Challenge:
Reproduce, character for character, everything from the first line of the data down to the line containing "click(133, 67)", including that line.

Stored records:
──────

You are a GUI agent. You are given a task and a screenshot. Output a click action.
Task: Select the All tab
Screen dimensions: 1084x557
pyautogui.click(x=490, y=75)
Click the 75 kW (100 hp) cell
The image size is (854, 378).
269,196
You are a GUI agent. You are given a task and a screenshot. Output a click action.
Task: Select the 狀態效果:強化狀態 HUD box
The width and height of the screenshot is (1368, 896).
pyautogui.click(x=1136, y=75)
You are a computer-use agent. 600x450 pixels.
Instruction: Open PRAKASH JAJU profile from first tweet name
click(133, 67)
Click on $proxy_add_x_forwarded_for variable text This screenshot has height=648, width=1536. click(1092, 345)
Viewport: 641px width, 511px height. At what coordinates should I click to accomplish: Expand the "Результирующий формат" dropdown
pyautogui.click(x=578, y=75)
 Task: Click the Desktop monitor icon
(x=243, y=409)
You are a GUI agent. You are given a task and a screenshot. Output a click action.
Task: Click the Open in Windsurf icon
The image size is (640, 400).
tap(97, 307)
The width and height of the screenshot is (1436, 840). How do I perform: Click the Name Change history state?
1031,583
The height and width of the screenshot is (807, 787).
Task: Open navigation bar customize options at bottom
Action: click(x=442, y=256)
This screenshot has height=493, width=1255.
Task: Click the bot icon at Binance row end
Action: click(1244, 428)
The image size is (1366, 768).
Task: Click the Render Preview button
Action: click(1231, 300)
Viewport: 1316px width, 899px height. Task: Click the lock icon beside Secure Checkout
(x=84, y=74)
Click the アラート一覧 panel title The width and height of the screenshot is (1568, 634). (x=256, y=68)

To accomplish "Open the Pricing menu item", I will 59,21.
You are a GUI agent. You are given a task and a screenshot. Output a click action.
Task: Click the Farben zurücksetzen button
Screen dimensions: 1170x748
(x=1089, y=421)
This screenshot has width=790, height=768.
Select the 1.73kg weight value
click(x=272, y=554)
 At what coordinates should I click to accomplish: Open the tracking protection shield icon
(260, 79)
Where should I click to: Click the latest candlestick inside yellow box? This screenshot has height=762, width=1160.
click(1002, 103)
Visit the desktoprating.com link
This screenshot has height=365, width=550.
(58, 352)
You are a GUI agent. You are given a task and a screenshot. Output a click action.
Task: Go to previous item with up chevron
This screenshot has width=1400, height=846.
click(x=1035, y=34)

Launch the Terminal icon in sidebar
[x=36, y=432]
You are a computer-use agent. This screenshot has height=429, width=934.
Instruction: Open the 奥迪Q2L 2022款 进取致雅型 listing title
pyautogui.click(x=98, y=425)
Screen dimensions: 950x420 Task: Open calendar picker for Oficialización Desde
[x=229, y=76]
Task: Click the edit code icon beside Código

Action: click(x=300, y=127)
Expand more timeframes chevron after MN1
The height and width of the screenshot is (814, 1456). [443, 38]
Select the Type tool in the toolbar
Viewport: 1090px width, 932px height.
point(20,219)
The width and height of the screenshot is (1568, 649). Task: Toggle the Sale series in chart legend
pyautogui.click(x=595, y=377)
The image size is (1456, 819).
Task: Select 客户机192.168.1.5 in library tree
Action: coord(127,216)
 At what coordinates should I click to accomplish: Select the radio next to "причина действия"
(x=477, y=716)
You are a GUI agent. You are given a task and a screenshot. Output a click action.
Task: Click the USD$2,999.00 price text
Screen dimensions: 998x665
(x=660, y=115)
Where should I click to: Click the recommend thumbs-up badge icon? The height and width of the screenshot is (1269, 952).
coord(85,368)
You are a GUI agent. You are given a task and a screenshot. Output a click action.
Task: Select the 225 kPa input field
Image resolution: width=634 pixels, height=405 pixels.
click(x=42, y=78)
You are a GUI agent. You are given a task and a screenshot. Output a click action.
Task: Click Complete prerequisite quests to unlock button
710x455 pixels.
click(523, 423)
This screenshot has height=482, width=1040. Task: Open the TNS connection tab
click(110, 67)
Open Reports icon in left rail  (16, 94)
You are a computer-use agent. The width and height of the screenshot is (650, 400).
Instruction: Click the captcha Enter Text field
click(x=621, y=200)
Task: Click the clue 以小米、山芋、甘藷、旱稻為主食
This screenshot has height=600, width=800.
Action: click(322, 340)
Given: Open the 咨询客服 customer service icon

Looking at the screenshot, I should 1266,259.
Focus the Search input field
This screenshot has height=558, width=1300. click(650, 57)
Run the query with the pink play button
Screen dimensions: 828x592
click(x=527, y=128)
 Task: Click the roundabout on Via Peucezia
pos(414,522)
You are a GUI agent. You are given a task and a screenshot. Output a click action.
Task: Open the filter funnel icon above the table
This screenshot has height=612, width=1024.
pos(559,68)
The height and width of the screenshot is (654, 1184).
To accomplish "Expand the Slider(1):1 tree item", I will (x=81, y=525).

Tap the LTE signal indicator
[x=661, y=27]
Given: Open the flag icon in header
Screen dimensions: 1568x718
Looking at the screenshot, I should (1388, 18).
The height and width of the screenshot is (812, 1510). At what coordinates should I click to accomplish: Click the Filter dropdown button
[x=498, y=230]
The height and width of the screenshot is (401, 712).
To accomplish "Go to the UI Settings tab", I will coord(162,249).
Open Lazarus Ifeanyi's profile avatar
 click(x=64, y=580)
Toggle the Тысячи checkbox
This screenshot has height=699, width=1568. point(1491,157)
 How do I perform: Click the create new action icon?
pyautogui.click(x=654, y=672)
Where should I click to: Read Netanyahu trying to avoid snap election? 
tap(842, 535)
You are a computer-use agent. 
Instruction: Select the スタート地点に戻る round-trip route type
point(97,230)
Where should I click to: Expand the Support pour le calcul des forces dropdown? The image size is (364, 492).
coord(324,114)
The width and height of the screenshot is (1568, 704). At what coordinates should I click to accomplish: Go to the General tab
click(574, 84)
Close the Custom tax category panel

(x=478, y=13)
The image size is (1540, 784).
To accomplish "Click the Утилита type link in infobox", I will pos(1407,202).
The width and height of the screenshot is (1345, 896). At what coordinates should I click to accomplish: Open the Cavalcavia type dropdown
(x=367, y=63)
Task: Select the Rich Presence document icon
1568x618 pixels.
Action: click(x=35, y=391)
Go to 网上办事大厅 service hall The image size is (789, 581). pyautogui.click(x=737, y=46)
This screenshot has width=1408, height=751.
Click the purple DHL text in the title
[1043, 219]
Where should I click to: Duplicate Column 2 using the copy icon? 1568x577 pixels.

──────

Solution:
You are a GUI agent. You are given a task and a screenshot. Output a click action.
Task: Select the All tab
Screen dimensions: 1084x557
pyautogui.click(x=490, y=75)
Click the 75 kW (100 hp) cell
The image size is (854, 378).
269,196
You are a GUI agent. You are given a task and a screenshot. Output a click action.
Task: Select the 狀態效果:強化狀態 HUD box
The width and height of the screenshot is (1368, 896).
pyautogui.click(x=1136, y=75)
You are a computer-use agent. 600x450 pixels.
Instruction: Open PRAKASH JAJU profile from first tweet name
click(133, 67)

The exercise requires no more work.